In an embodiment of this application, the loss corresponding to each decoding network is determined based on feature information of each fourth image block corresponding to each decoding network and feature information of the third image block corresponding to the fourth image block. Feature information of an image block A is one of the following: a pixel value of each pixel in the image block A, a histogram of oriented gradients of the image block A, or a normalized pixel value of the image block A. The image block A is a fourth image block corresponding to each decoding network or a third image block corresponding to the fourth image block.

It can be learned that, in this embodiment of this application, a plurality of form features of an image block may be used as supervision information, to improve diversity of the loss calculation and diversity of model training.

In an embodiment of this application, the method further includes: after training of the model is completed, using the encoding network as a backbone network for a downstream identification task, where the downstream identification task includes one of the following: pedestrian attribute identification, image segmentation, and image classification.

It can be learned that, because identification precision of the trained model in this application is high, identification precision of a downstream identification task can be improved by using the encoding network in this application as a backbone network for the downstream identification task.

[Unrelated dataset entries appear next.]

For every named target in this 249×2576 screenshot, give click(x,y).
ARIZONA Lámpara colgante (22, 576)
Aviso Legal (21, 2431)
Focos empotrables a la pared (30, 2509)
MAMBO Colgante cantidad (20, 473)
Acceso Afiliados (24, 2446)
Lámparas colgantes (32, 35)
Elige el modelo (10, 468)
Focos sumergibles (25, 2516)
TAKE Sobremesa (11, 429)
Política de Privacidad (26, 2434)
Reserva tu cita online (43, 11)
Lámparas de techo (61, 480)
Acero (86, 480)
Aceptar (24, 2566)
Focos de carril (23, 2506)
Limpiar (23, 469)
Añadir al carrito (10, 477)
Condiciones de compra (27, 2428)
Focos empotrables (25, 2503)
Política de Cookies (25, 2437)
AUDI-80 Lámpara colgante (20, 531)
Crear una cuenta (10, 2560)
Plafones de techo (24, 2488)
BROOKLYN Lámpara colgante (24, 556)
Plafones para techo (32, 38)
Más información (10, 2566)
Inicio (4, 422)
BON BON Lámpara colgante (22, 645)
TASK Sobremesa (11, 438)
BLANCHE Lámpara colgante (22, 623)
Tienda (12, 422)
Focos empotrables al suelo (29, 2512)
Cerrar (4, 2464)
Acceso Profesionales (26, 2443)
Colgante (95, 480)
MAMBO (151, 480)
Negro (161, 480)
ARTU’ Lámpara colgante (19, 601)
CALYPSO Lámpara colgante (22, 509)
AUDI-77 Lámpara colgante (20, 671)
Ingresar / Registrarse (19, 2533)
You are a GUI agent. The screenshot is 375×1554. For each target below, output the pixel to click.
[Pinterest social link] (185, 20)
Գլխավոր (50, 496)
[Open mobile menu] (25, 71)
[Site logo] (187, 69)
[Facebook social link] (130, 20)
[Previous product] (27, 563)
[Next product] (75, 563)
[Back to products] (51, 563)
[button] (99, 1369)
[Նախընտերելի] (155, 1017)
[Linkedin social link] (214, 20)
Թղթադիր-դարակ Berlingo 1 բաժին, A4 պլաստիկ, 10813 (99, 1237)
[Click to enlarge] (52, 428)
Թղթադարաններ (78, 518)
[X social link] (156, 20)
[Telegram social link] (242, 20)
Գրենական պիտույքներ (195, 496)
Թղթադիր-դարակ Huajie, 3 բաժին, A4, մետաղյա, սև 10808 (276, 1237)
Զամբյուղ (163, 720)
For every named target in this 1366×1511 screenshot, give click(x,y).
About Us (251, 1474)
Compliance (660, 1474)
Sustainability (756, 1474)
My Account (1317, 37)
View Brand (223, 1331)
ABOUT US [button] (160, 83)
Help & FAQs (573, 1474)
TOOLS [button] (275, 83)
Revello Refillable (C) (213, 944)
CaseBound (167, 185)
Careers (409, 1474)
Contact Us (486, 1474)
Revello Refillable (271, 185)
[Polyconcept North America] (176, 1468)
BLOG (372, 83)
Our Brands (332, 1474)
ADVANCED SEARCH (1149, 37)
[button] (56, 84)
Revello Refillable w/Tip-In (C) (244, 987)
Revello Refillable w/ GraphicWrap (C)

According to a second aspect, an embodiment of this application provides an apparatus for training a model. The model includes an encoding network and a plurality of decoding networks, the encoding network includes a plurality of network blocks at different depths, each network block corresponds to one decoding network in the plurality of decoding networks, and each network block includes one or more network layers. The apparatus for training the model includes an obtaining unit and a processing unit. The obtaining unit is configured to obtain a training image. The processing unit is configured to: divide the training image into blocks, to obtain a plurality of first image blocks; perform occlusion on the plurality of first image blocks, to obtain a plurality of second image blocks, where the plurality of second image blocks are unoccluded first image blocks in the plurality of first image blocks; input a feature vector of each second image block into the encoding network to perform encoding, to obtain a plurality of encoding features corresponding to the plurality of network blocks, where the plurality of network blocks are in a one-to-one correspondence with the plurality of encoding features; input each encoding feature into a decoding network corresponding to each encoding feature to perform image reconstruction, to obtain a reconstructed image corresponding to each decoding network; and train the model based on the reconstructed image corresponding to each decoding network and supervision information corresponding to each decoding network.

In an embodiment of this application, in the aspect of performing the occlusion on the plurality of first image blocks, to obtain the plurality of second image blocks, the processing unit is specifically configured to: generate an index value corresponding to each first image block, where the index value of each first image block indicates whether each first image block is occluded; and perform the occlusion on the plurality of first image blocks based on the index value of each first image block, to obtain the plurality of second image blocks.

In an embodiment of this application, before the processing unit trains the model based on the reconstructed image corresponding to each decoding network and the supervision information corresponding to each decoding network, the processing unit is further configured to: obtain a block division scale corresponding to each decoding network, where a smaller depth of a network block corresponding to a decoding network indicates a smaller block division scale corresponding to the decoding network; divide the training image into blocks based on the block division scale corresponding to each decoding network, to obtain a plurality of third image blocks corresponding to each decoding network; and use the plurality of third image blocks corresponding to each decoding network as the supervision information of each decoding network.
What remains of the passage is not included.